Entries on where items appear
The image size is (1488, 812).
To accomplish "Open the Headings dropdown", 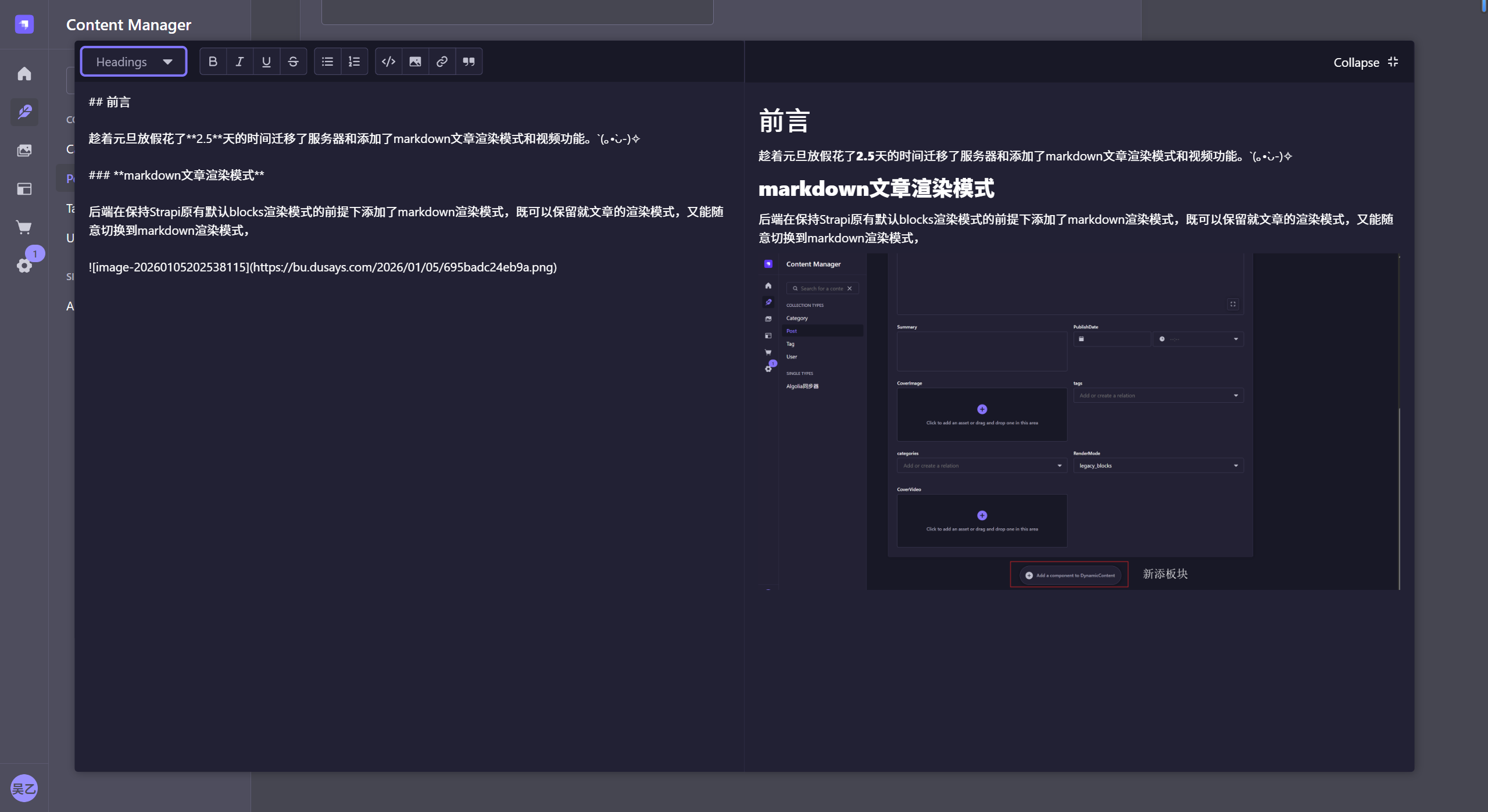I will click(134, 62).
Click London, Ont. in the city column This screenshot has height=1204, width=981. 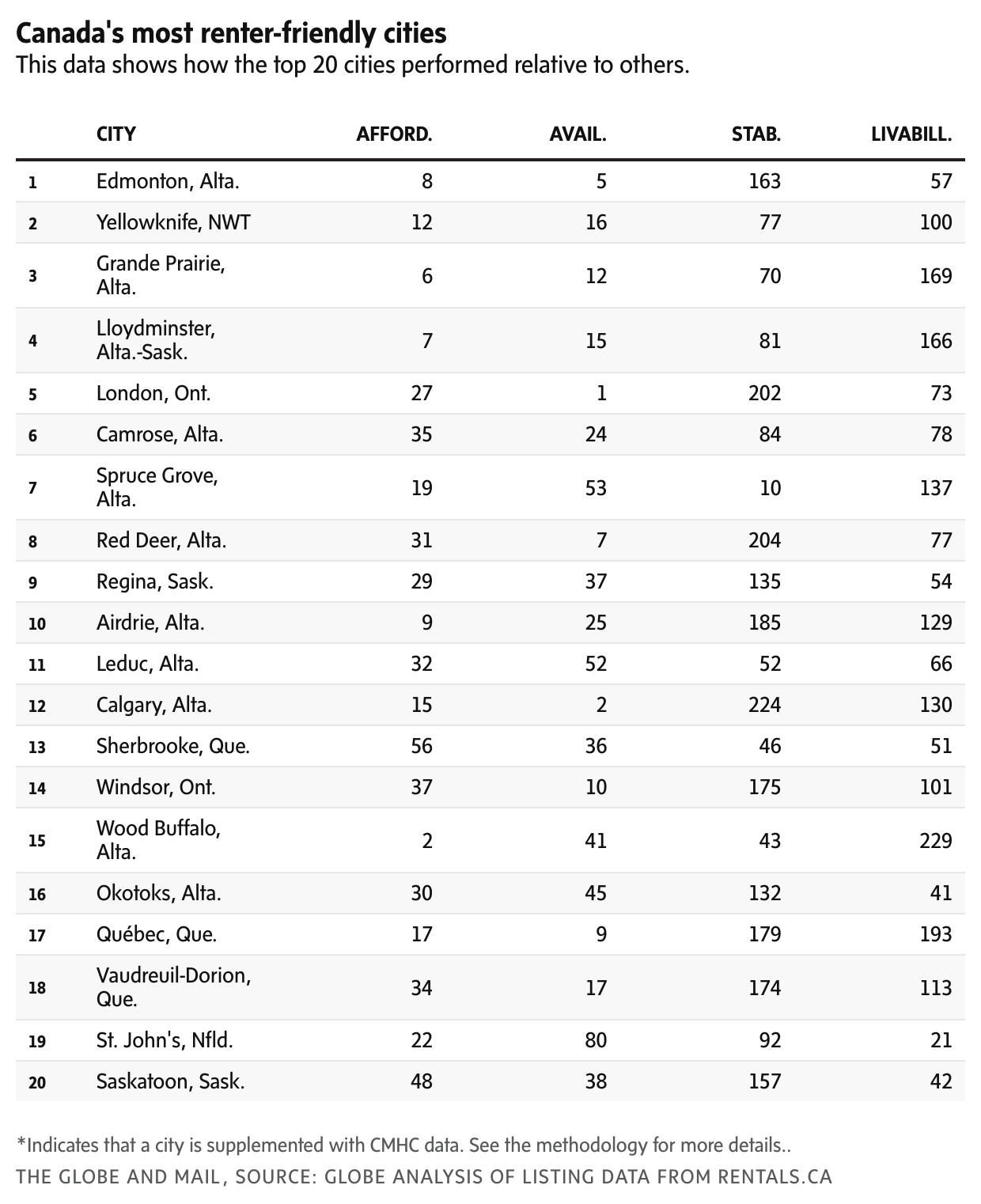(x=153, y=393)
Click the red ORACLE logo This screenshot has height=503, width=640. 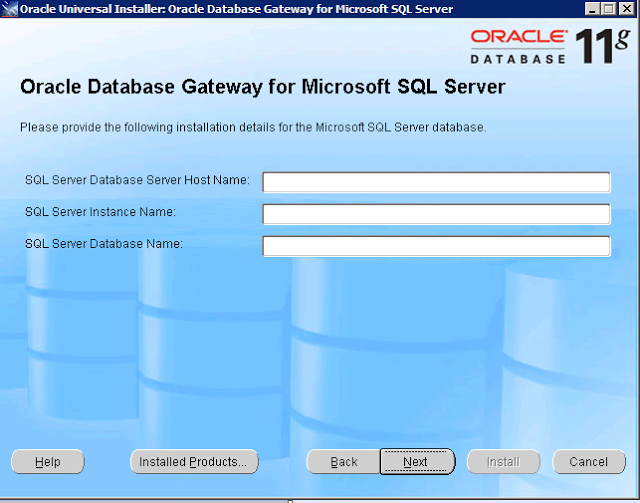(x=519, y=37)
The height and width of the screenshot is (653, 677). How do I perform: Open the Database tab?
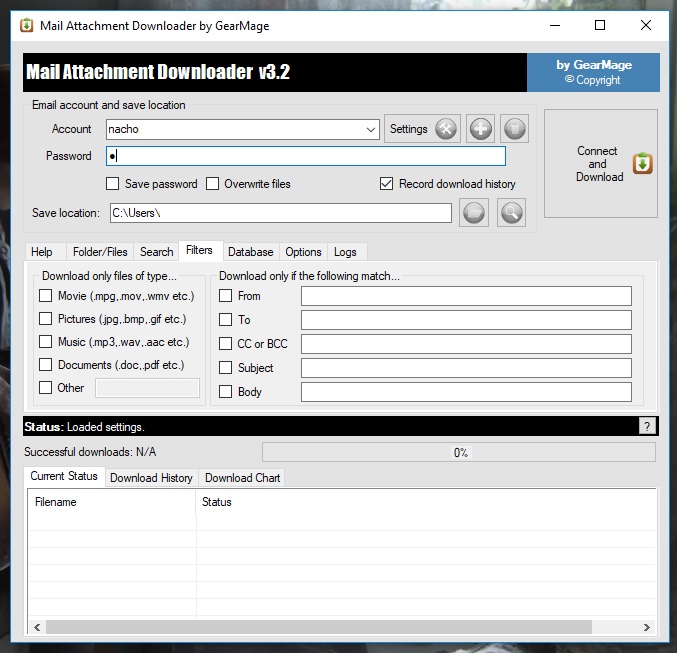tap(250, 252)
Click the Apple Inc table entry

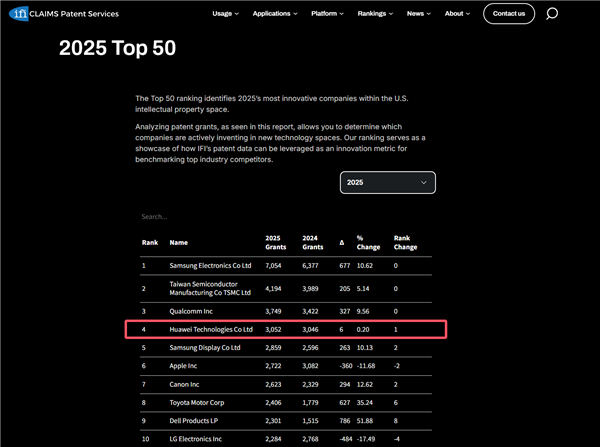point(186,366)
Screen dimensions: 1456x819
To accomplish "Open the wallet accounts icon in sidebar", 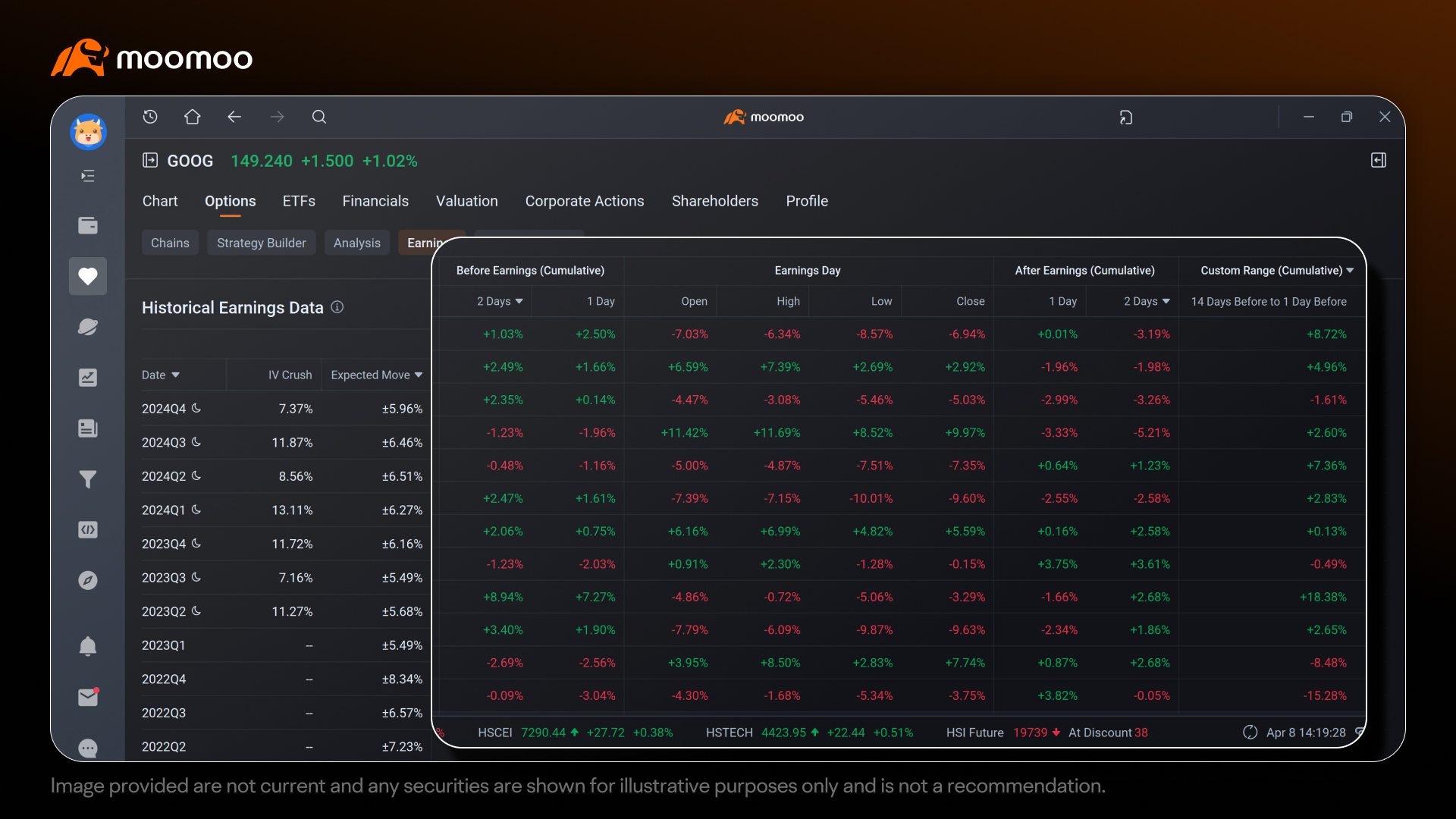I will (x=88, y=225).
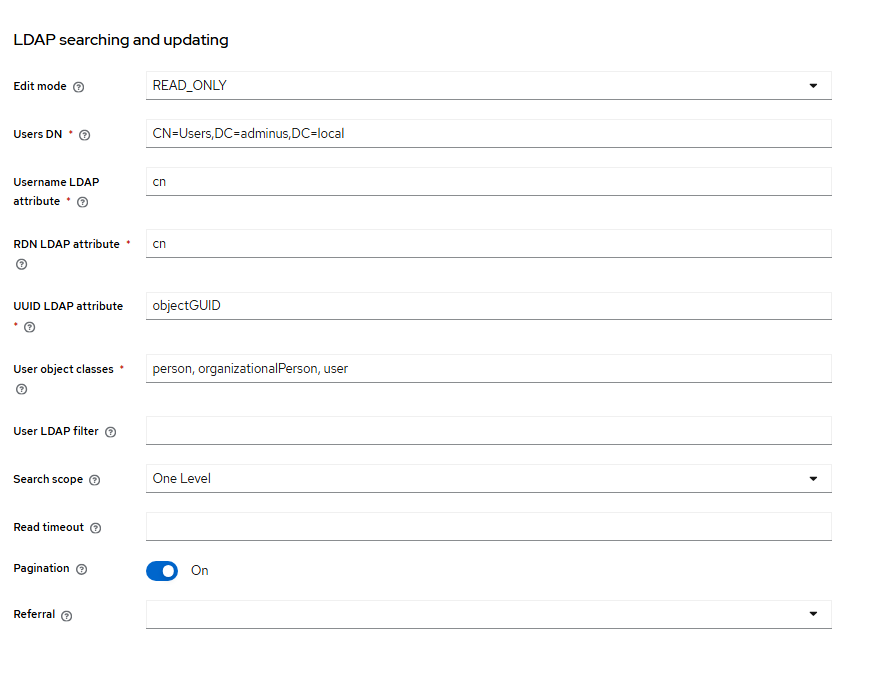Click the Read timeout input field
The width and height of the screenshot is (891, 693).
(x=488, y=527)
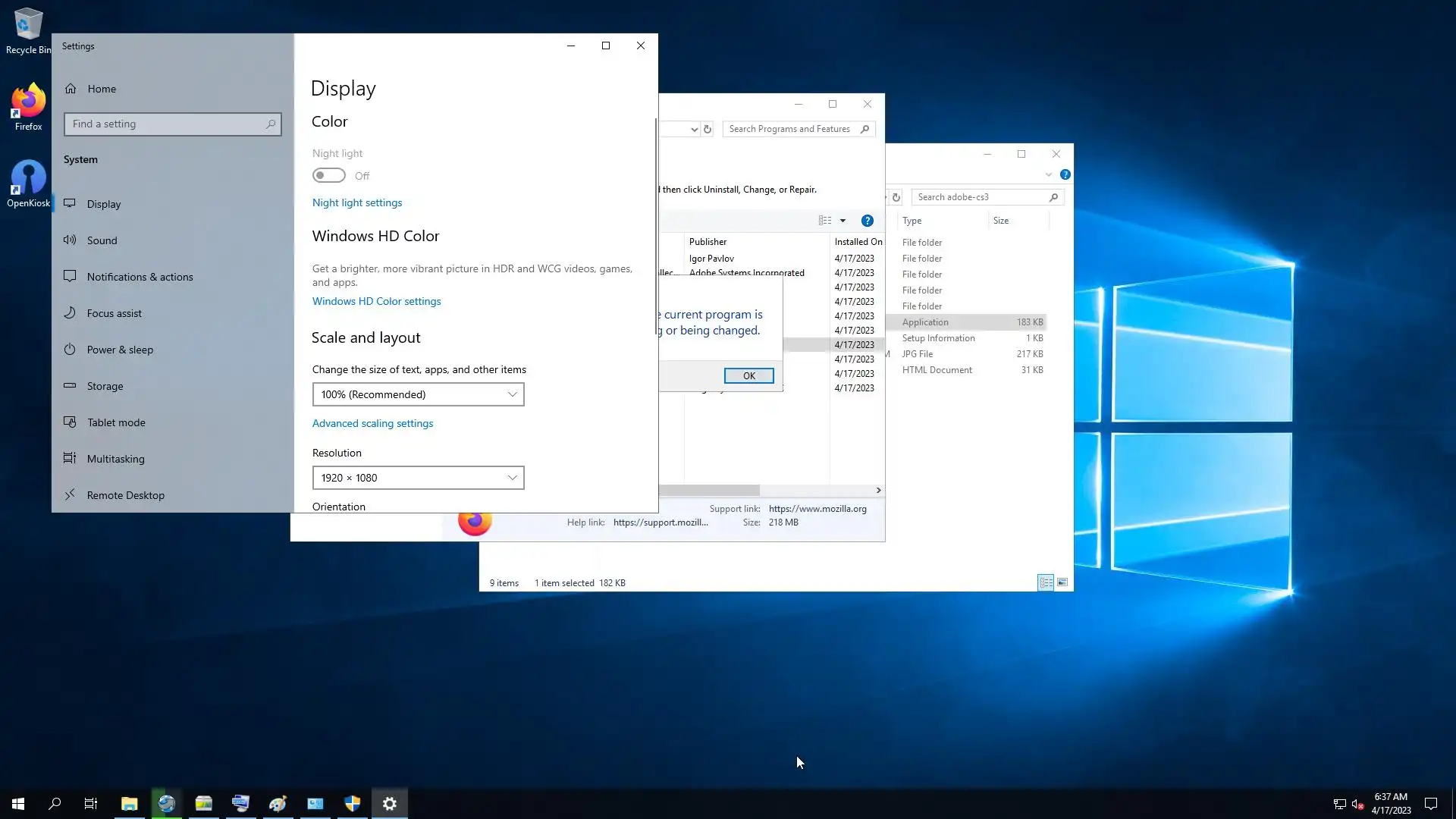Open Night light settings link
Viewport: 1456px width, 819px height.
[357, 202]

** Goal **
In the records, rewrite everything from the line containing "The height and" down to the line containing "point(186,366)", swapping "Database" for "Insert" and keeping all else the same. Give only those lines, without the pictures.

** Final result **
The height and width of the screenshot is (653, 677). How do I perform: Open the Insert tab?
tap(250, 252)
Click the Apple Inc table entry

point(186,366)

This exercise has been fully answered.